The first signs of pretend play emerge around 12 to 18 months. You might notice your 18-month-old try to feed their baby doll with a spoon, or pick up a block and bring it to their ear as a phone. Early forms of pretend play are largely solitary in nature. While your tiny tot may enjoy the company of friends, a closer look at their play will tell you that each is under the spell of a separate fantasy while they are alone.
It is not until after their 3rd or even 4th birthday that your child’s pretend play becomes truly interactive, although they will continue to enjoy solitary pretend play activities with miniature toys (e.g. dolls houses, castles and small trucks)
The years from three to six are generally thought of as the golden years of pretend or imaginative play. That’s because at no other time in your child's life will they be so immersed their little world of fantasy.
You can add to this fantasy world by providing them with props and toys. In the initial stages, children need realistic props such as miniature figurines, kitchenware, medical play kits, and gardening tools to get them started and to sustain their play. As they get older and more comfortable with this form of play, unrealistic props are equally important (e.g., cardboard boxes, sticks, cartons). It is also good to include open-ended objects like coloured blocks as these extend children's imagination with unlimited possibilities.

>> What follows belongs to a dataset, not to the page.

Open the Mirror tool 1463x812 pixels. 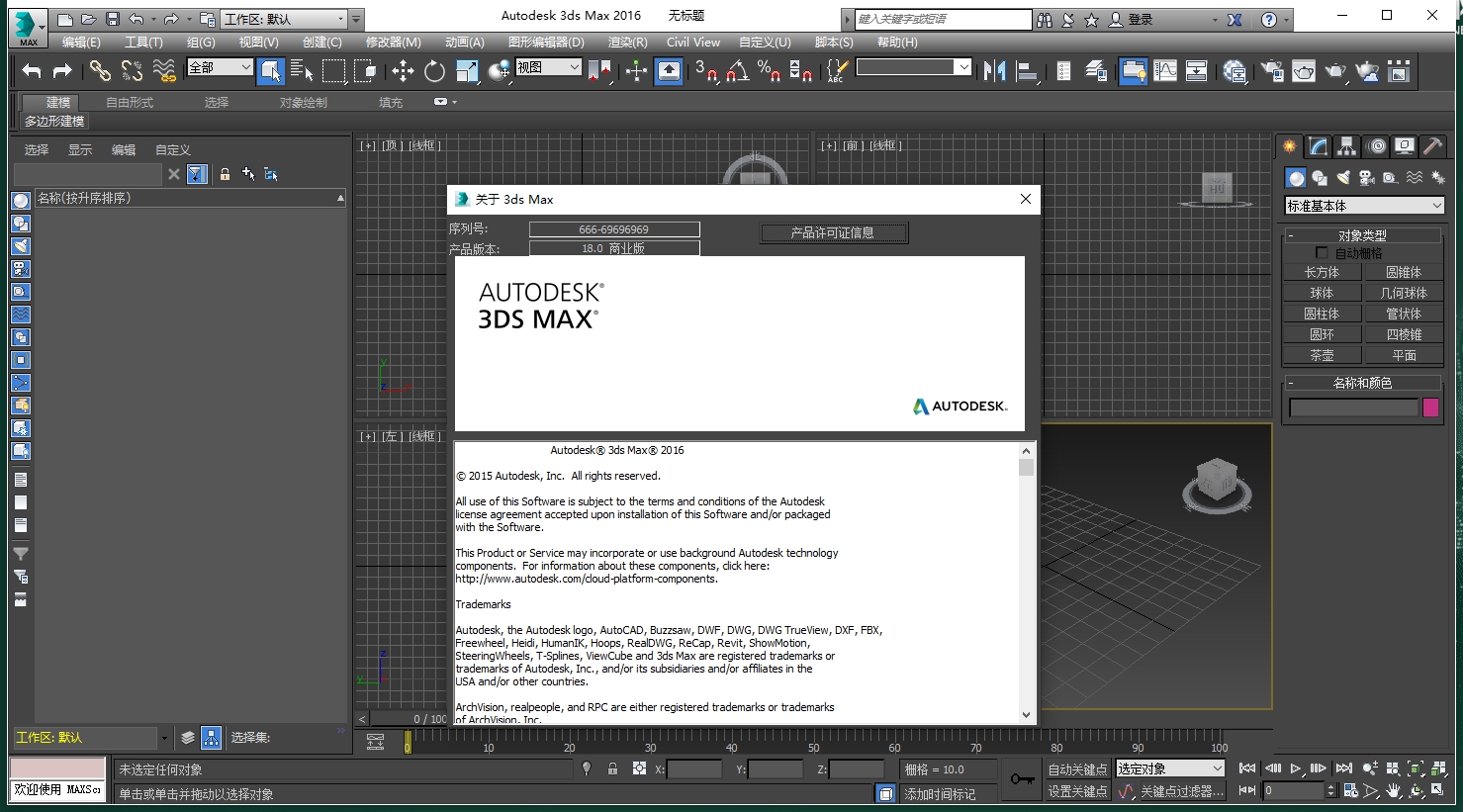[x=994, y=70]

Older preschoolers will enjoy engaging in role-play and love to dress-up. Many role-plays involve simple imitation of adults; this helps your child to better understand what the world of adulthood is all about. If you are invited to participate (which at times you will be), join in! Take direction from your child as this is their world and they will relish the opportunity to be in-charge. But be careful as to not over-involve yourself. Just follow your child and improvise on the go. Let them have control over the major details of their story, and stick to asking simple questions and showing enthusiasm. When adults are overly intrusive in leading children's play, many of the intrinsic benefits are lost.

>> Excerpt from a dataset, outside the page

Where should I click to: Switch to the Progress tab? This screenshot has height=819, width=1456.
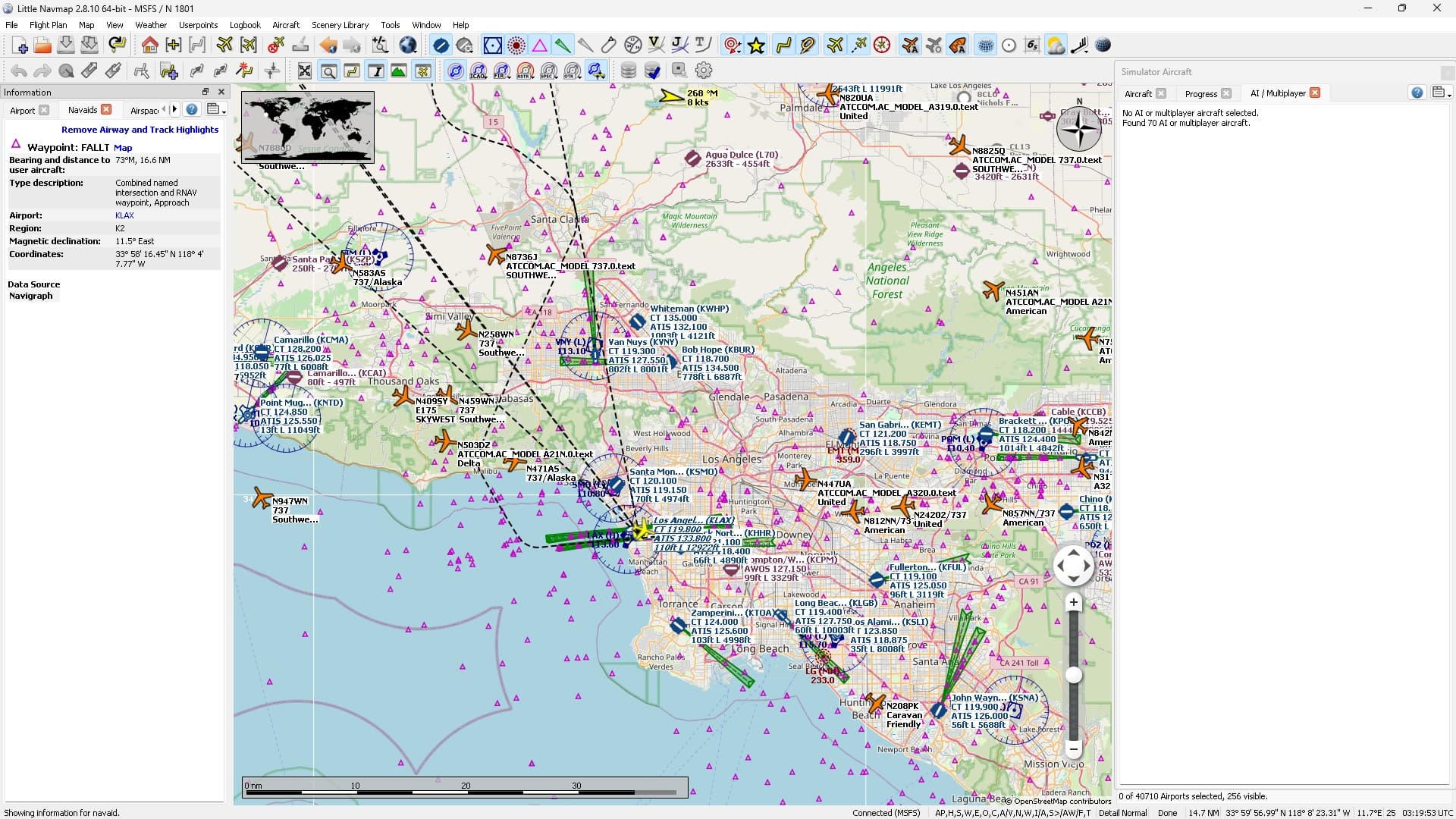1200,93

As for the developmental aspect, pretend play will enhance your child's self-confidence, self-awareness, and self-control. It stimulates children to think creatively, and improves memory, language and perspective-taking skills.
Imaginative play is the form of play that is most social and has the greatest impact on the development of key skills important for children's success with peers. When playing creatively with their friends, your child learns to cooperate and compromise, to participate in social activities, and to understand social relationships. This empowers them to voice their own opinions as well.